Maxwell could jump like a little kangaroo. It was amazing. If you've ever seen a Jack Russel terrier leaping six feet straight up over and over and over again as though it had a spring in its butt you have an idea of what I mean.



Max liked to jump up, catch the drawstring of the Bikers' pajama pants in his teeth and give it a tug. He'd come out of nowhere, leap, catch the string between his teeth and the Biker would let out a whoop, by which time Max was a speck in the distance.



Tugging on the string quickly became 'giving the string a good healthy yank and pulling the pajama pants halfway down the Bikers' ass'. And that was hilarious....right up until that fateful day that Maxwell...missed. And nipped the wrong...drawstring.

But the big turning point came when we caught Maxwell humping the baby.


This perplexed the baby and made everyone else fairly uncomfortable. Everyone but Maxwell, that is.

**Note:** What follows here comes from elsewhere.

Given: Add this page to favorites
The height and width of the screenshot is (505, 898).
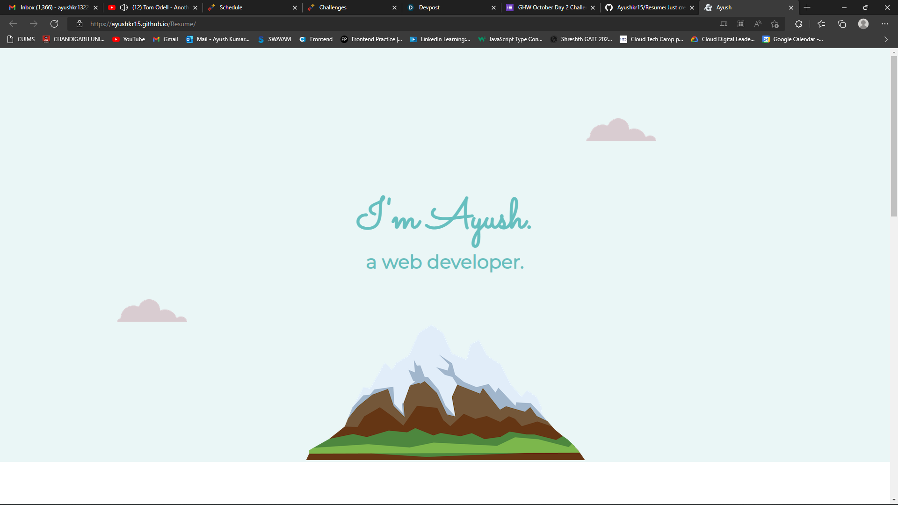Looking at the screenshot, I should pos(775,24).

No, you'd lift him off the baby for the 500th time and he'd keep right on going, humpityhumpityhumpityhumpityhumpity, humpity, humpityhumpity.....humpity.......hump........what?



So it was that the Biker finally came to agree that he'd made a spectacularly bad decision, and posted Maxwell on Craigslist.

A seller quickly responded, and Maxwell and all his accouterments were gone two days later. I felt kind of dishonest taking their 200.00, truthfully, but somehow I found it within me to do so.



And you know what I did with that 200.00?
I took that 200.00 and went out and bought STUPID SHIT.